Loan and Credit offers the purchase of mortgage returns with high returns and limited risk. Investing in mortgage loans typically yields a return of around 5-9%. The risk associated with mortgages is limited as the investor gets collateral in the home, which means the homeowner may be forced to sell the home in case they do not service their loan.
Investing in mortgages is at risk somewhere between equity and bond investments, as the risk associated with investing in mortgage deeds is substantially lower than equity investments, but higher than many bonds. A more comparable form of investment could be real estate investment.
Mortgage Investing vs. traditional real estate investment
The reason for investing in mortgage deeds in many areas is reminiscent of traditional real estate investments is that the rate of return (before leverage) is typically in the range of 5-10% and that the risk is limited as you own or own a mortgage.
The Most Important Benefit of Mortgage Investing vs. Traditional real estate investment is that the administration is significantly cheaper and requires minimal effort on an ongoing basis. Conversely, as a landlord, you have the maintenance obligation on the property as well as work on continuously finding new tenants.
Conversely, real estate investment is favored by the fact that these can often be borrowed with super cheap mortgage financing of up to 80% of the property value, which allows the investor to significantly raise his return without taking on a significantly increased risk. However, it is also possible to transfer your mortgage deed investments to the bank if you wish to build a serious mortgage deed portfolio of at least USD 5-10 million.
What is a Mortgage Loan?
Mortgage loans are a form of mortgage-backed mortgage that are offered to Danes as alternative mortgage financing. The mortgage interest rate on mortgages is typically in the interest rate level of 5-9%. Since the mortgage interest rate is substantially higher than the mortgage loan, the typical applicant for a mortgage loan loan has previously been rejected for mortgage lending.
Although mortgage loan applicants are typically rejected by the bank, this does not mean that they are poor payers or people with a mess in the economy. This means that it is people who for one reason or another do not fit into the banks’ boxes and are therefore rejected. The most typical grounds for rejection by the banks are the following:
- The debtor is self-employed
- Debtor wants to borrow for a cheap housing in “Udkantsdanmark”

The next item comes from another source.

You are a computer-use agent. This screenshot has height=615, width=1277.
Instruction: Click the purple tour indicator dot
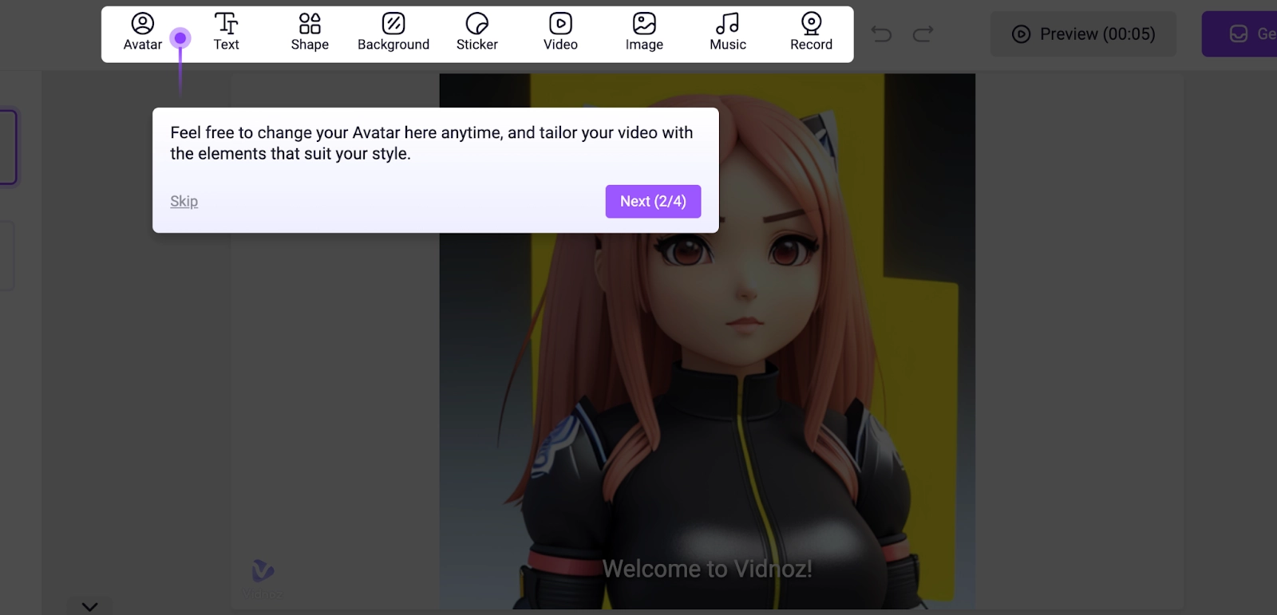(180, 37)
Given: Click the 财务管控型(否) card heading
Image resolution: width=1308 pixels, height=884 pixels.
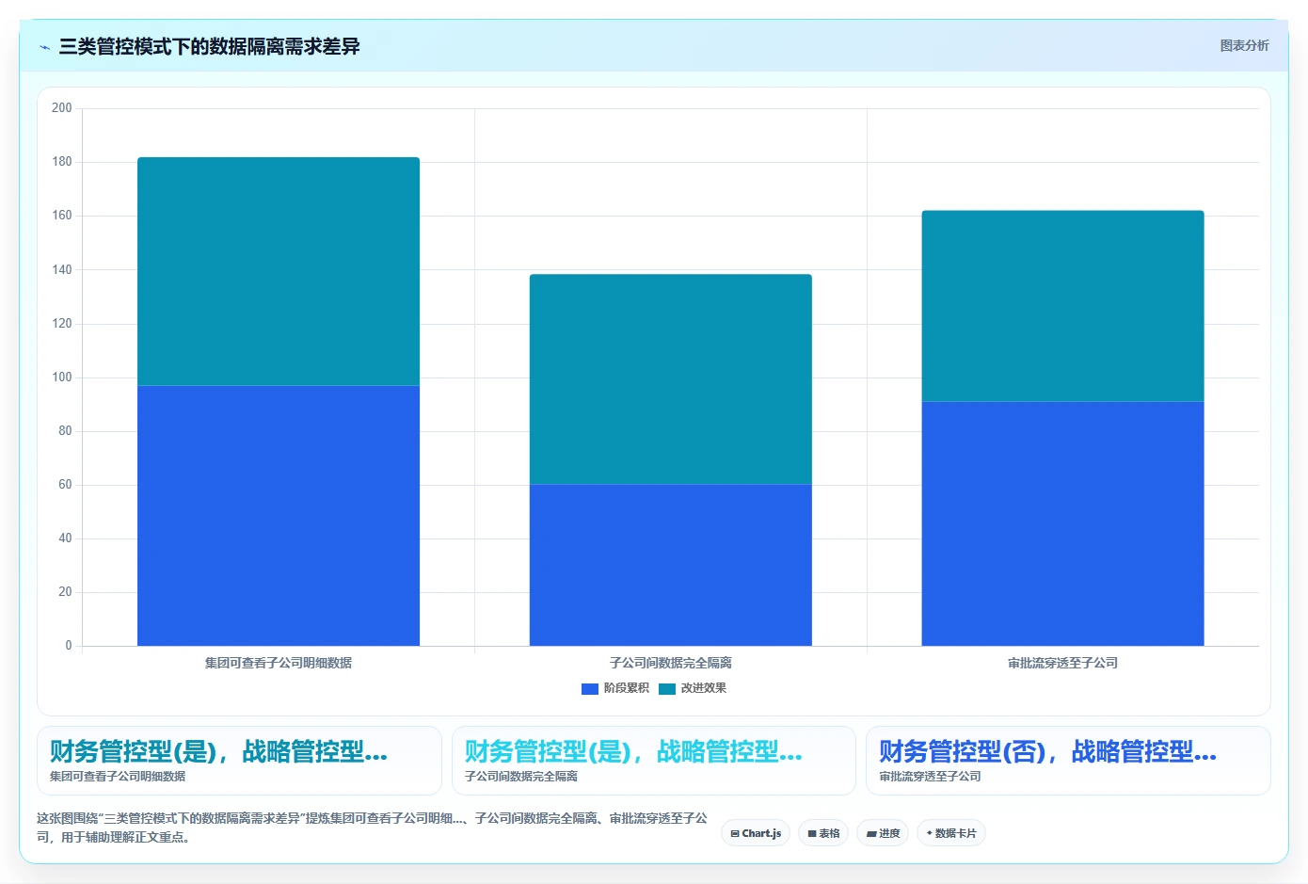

- The debtor is new to the job and cannot present paychecks for 3-6 months
- The debtor has previously had, or is paying off, tax debt.
- The debtor has “only” saved 5% for the payment on home purchases
Mortgage loans therefore allow ordinary Danes to live out their dreams, even though the banks say no to pay interest rates that reflect the lender’s risk.
The term of a mortgage loan typically runs over 5 to 25 years.
Expected return on mortgage deed investment
As mentioned earlier, the interest rate on mortgage loan loans typically ranges from 5-9%. However, a distinction must be made between variable and fixed-rate loans.
- Interest rate for fixed-rate loans: 7-9%
- Interest rate for floating rate loans: 5-7%
Fixed rate loans make up between 80-90% of the total loan from Loan and Credit, as investors and debtors most often prefer fixed interest rates.
Variable-rate loans are typically based on the reference rate CIBOR-12M + 5-7 percentage points, which gives a loan rate of around 5-7%.
What is the risk of mortgage deed investment?
There is also a tradition in the industry to budget with a long-term loss ratio of approx. 0.5-1%. However, the number fluctuates significantly depending on whether there is a recession or a boom in society. In the boom with rising housing prices and high real estate marketability, the loss ratio is typically below 0.5%, but in a crisis with a recession it may well exceed 1%.
The above figures must be taken into consideration, as the loss ratio obviously also depends on the individual investor’s investment strategy and risk profile.
How do I determine an investment strategy?
Before you start investing in mortgage deeds, you should consider its risk profile and investment strategy. Here, just as in the stock market, if you want a high return on your investment, you must take a greater risk, and similarly you can reduce your risk by demanding a lower return.
Focus on debtor, mortgage security or both
To determine its investment strategy, one should consider whether in its credit rating one wants to focus on the debtor, mortgage or both. For newbies, it is usually easiest to focus on what is commonly called “mortgages”, where the investor primarily deals in collateral and thereby has less focus on the debtor’s finances.
Determine loan type: Loan in value or loan for home purchase
When investing in mortgages, you as an investor should also consider whether you want to offer loans to existing homeowners who would like to borrow in their home value or whether you want to offer loans for home purchases. See below for the pros and cons of both loan types:
Loans at fair value
- Less loan amount. Average USD 250,000.
- Nice debtors.
- Good locations eg. Copenhagen, Aarhus and North Zealand.
- Typical short term loans (5-15 years).
- Typically 2nd or 3rd mortgage loans.
- Poorer placement of the mortgage.
- It requires additional capital if you want to defend your mortgage on any. forced auction, as the above priorities must then be redeemed or taken over.